His initial comment describing it: https://news.ycombinator.com/item?id=28504740
Also, I looked into omfiles for a project recently, I was very impressed with their speed and blown away by the compression ratios!
I think what they mean is that the data and code itself is libre/free/open [0] [1] but the API access is essentially rate limited for non-paying customers?
[0] https://open-meteo.com/en/licence (CC-BY)
[1] https://github.com/open-meteo/open-meteo/blob/main/LICENSE (AGPL)
This is not ideal for shared hosting services like cloudflare workers, but is the easiest and privacy-friendly way to limit access to fair-use.
Additionally, weather data is uploaded to a AWS S3 open-data sponsorship and you can run your own API instances (even commercially). The only draw back is, that a lot of data needs to transferred. I am working on a S3 cloud-native approach, but it is still in testing.

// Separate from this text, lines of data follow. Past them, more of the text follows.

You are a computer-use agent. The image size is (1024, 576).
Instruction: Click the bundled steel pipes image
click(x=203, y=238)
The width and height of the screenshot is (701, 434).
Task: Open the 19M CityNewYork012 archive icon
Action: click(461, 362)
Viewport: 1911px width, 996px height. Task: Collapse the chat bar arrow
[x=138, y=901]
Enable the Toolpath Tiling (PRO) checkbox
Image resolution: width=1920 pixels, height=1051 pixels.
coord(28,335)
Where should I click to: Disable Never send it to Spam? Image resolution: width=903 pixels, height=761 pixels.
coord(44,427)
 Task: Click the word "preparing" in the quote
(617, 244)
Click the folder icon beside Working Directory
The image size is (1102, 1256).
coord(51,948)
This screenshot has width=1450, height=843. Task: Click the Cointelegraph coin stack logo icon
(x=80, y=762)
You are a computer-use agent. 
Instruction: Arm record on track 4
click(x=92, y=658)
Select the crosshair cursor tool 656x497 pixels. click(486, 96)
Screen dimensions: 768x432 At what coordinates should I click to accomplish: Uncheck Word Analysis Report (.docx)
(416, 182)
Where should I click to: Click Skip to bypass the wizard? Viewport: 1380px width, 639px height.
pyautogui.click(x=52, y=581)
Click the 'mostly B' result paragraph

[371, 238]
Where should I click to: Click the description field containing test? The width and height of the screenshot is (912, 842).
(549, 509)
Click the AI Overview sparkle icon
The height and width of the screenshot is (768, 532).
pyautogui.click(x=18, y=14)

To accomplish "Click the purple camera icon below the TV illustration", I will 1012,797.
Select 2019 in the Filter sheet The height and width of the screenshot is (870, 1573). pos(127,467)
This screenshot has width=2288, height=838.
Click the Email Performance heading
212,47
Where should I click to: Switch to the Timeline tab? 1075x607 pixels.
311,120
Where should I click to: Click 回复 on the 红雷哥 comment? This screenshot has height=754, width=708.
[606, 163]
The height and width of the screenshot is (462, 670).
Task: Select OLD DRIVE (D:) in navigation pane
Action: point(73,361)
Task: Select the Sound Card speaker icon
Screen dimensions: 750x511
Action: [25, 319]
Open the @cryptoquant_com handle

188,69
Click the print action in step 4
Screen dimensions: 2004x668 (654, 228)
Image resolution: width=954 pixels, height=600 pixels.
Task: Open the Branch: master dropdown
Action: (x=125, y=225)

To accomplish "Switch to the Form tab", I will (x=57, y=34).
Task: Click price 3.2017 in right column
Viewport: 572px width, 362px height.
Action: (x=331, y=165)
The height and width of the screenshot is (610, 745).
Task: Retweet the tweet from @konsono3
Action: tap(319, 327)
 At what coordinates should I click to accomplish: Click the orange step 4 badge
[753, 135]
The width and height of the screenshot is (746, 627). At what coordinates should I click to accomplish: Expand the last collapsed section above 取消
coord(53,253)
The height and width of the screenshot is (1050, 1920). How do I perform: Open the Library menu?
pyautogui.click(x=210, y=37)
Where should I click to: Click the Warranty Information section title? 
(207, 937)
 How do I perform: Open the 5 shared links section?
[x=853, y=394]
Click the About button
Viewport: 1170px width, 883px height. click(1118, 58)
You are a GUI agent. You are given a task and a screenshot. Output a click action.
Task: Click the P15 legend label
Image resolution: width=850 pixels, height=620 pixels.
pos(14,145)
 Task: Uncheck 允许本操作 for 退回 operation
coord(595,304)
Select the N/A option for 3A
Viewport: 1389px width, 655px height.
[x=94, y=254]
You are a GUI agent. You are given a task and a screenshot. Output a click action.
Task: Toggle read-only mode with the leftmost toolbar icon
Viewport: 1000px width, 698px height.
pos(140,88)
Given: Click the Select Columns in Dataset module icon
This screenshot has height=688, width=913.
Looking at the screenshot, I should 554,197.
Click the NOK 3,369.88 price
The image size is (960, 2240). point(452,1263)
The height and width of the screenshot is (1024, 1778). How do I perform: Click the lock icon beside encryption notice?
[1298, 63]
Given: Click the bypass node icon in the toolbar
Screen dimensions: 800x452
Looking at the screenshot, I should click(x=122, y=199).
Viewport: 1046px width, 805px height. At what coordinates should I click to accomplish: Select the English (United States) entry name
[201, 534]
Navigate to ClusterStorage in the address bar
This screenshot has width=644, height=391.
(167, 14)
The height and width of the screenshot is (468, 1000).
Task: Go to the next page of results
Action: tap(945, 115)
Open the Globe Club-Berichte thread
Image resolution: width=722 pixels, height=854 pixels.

The free tier is cross-financed by commercial customers that use the service for energy forecasting, agriculture planing or wild fire prevention. There is no external funding, VCs, or whatsoever, the code is build in public on GitHub and I intent to continue running the free API service as is.
I think what they're trying to say is "Our service is completely open source. Our code is open source and our data is open source. We provide reasonable rate limits to our API access for non-paying customers. See our pricing plan if you'd like to become a commercial user and increase your rate limits".